▸ GOAL 1
From the soapmaking discussion, list the soft oils that make up the blend the writer keeps from turning into a puddle with hydrogenated palm.
▸ GOAL 2
Pick up the soapmaking discussion after its final sentence and write the next part.

▸ READING TEXT
↓↓↓

In the link I gave you in my earlier post, there's a good read on water/lye ratio in one of the pages. I usually use 2.8:1 for HP...

Also, smallest recommended batch is about 500 grams, but unless your scale can handle decimals, and you can pour exactly that amount I guess you can try smaller. Oh, and if your HP vessel still lets you submerge your stick blender...

Aahh, wonderful calculator!! I am so tempted to just start straight away with HP, but so scared at the same time to fail and waste everything... let’s see what my mind settles onto! Thanks a lot for your help
 
I haven't yet read all the comments but something you said struck me as odd, that you can't get palm oil in India.
India produces and consumes a huge amount of palm oil because it's one of the cheapest fats for cooking.
So I went looking and found that hydrogenated palm oil (also called shortening in the States) is pure palm oil and very cheap. I found it's called "vanaspati" and I use it to make my soap survive the humidity where I live at present, El Salvador. For me, 200g of hydrogenated palm costs less than US$.40. That's enough palm oil to keep 1 kg of soft oils (olive, canola and grapeseed oil blend) from turning into a puddle. I can't get tallow (beef, deer, or other ruminant fat), or lard (pig fat), so palm is it.
If you look at some of the cheapest oils in your market you'll probably find palm, maybe with some other oil mixed in.
 
I haven't yet read all the comments but something you said struck me as odd, that you can't get palm oil in India.

↑↑↑

▸ GIVEN RECORDS
↓↓↓

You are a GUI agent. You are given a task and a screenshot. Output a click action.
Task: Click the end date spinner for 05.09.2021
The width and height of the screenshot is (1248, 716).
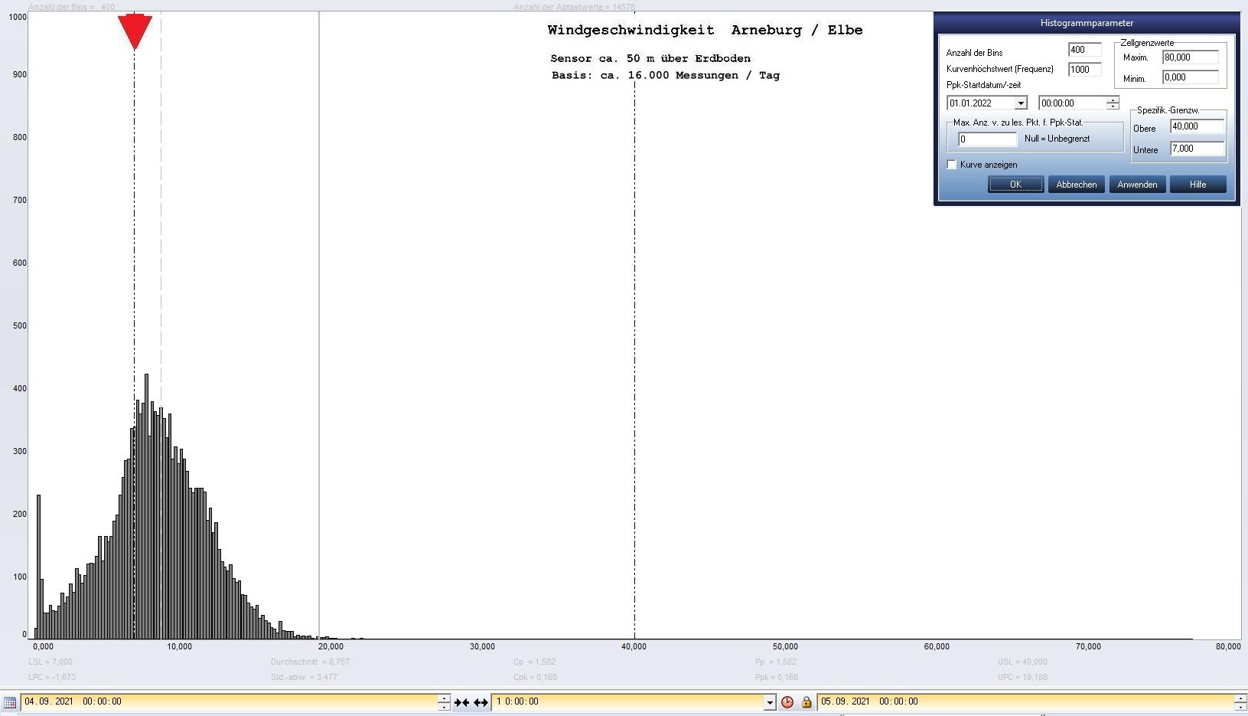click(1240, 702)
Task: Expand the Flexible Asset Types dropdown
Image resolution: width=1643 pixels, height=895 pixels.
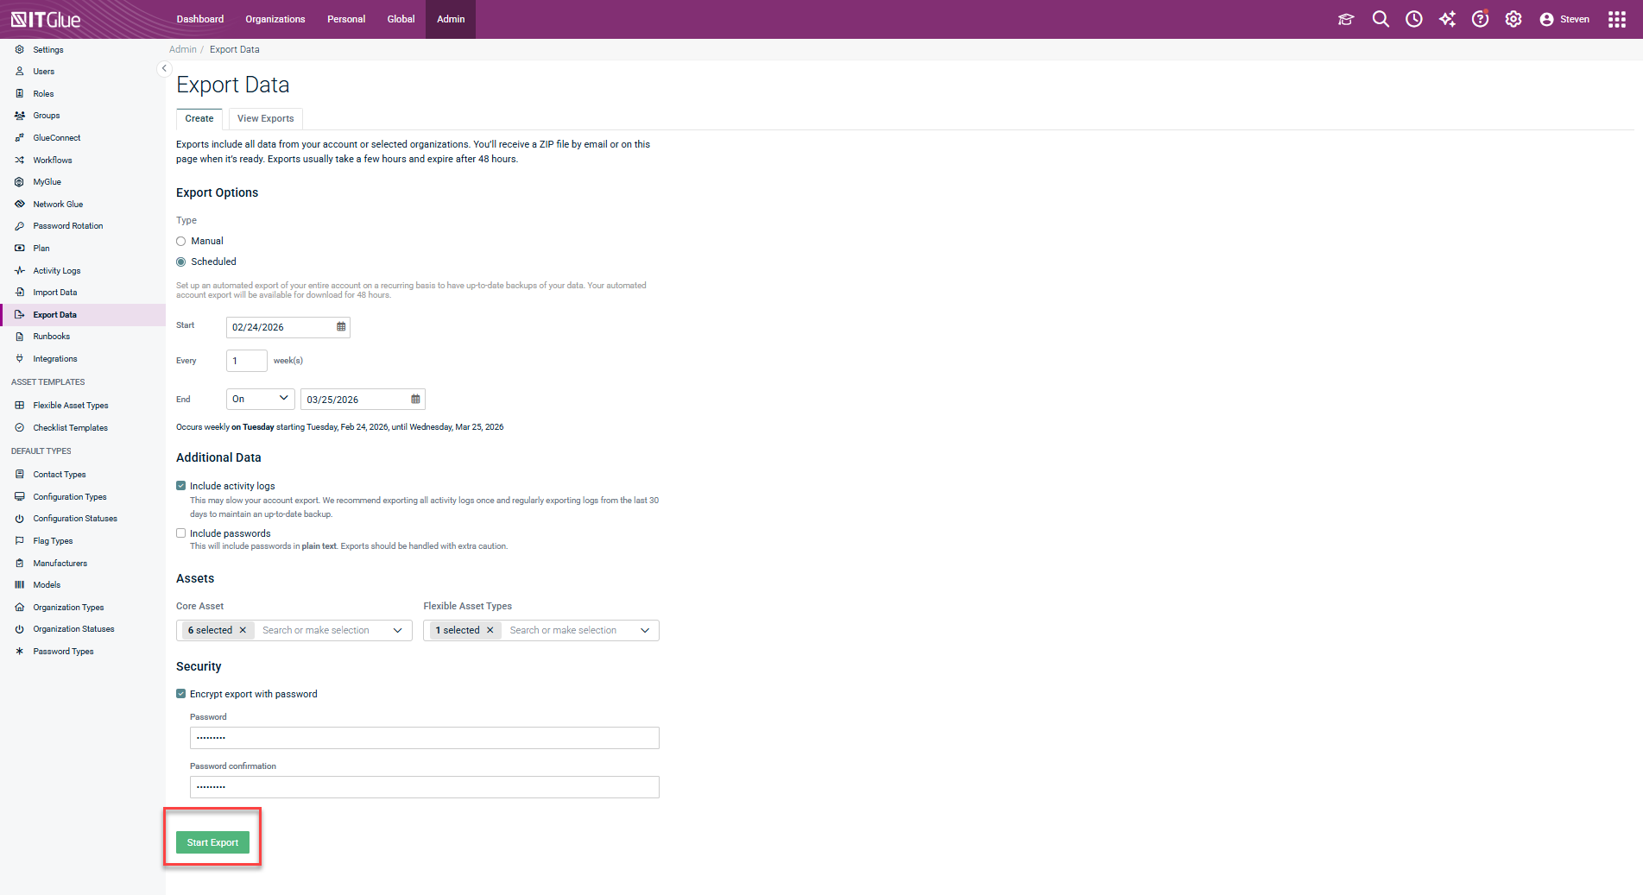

↑↑↑

▸ TASK ANSWER 1
Olive oil, canola oil, grapeseed oil

▸ TASK ANSWER 2
India produces and consumes a huge amount of palm oil because it's one of the cheapest fats for cooking.
So I went looking and found that hydrogenated palm oil (also called shortening in the States) is pure palm oil and very cheap. I found it's called "vanaspati" and I use it to make my soap survive the humidity where I live at present, El Salvador. For me, 200g of hydrogenated palm costs less than US$.40. That's enough palm oil to keep 1 kg of soft oils (olive, canola and grapeseed oil blend) from turning into a puddle. I can't get tallow (beef, deer, or other ruminant fat), or lard (pig fat), so palm is it.
If you look at some of the cheapest oils in your market you'll probably find palm, maybe with some other oil mixed in.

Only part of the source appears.